#### [Problem to solve]
Count the lines in the records below that contain the string "dimensions". Reply with only the number.

#### [Records for processing]

•••••

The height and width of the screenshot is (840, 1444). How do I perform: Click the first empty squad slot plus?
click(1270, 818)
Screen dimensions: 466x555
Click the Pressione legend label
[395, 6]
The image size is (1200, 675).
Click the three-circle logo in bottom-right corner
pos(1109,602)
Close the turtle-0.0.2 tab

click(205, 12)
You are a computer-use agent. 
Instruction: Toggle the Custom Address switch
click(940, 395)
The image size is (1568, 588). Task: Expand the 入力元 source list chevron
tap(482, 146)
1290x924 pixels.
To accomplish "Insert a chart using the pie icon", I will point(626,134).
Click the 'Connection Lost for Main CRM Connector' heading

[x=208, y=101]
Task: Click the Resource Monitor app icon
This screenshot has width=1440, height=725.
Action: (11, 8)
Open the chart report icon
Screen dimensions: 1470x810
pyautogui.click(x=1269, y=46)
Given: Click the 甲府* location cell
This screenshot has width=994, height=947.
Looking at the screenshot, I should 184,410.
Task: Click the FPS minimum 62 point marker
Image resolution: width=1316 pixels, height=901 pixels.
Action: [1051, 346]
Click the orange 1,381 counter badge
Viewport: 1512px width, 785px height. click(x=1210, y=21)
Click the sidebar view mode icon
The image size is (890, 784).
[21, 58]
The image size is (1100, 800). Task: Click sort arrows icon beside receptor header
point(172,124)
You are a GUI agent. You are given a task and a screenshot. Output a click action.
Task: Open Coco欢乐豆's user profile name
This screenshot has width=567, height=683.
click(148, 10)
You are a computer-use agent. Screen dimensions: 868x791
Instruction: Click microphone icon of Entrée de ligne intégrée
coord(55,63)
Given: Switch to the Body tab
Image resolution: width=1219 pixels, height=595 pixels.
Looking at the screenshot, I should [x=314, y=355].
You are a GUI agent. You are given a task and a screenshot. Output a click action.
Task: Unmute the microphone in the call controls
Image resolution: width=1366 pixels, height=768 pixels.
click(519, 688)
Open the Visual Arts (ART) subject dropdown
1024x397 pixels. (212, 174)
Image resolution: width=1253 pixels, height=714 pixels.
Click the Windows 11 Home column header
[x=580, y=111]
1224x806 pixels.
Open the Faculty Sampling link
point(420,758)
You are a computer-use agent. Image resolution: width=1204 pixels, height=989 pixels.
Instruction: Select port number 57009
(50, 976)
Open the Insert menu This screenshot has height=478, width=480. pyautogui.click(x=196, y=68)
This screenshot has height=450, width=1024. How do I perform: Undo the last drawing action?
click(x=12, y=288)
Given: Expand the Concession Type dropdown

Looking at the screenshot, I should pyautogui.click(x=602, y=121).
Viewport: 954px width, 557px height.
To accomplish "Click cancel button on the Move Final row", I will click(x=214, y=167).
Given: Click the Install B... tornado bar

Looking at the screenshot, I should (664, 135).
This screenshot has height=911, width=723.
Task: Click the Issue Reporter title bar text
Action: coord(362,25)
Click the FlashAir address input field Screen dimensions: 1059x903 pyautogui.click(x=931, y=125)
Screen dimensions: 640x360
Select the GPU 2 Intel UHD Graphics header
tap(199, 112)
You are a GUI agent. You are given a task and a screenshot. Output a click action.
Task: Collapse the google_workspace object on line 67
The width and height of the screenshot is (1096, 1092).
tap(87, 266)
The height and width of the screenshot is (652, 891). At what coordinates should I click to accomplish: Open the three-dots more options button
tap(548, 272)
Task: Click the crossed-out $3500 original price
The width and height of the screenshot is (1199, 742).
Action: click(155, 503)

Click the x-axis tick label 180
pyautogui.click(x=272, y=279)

•••••

#### [Written response]
5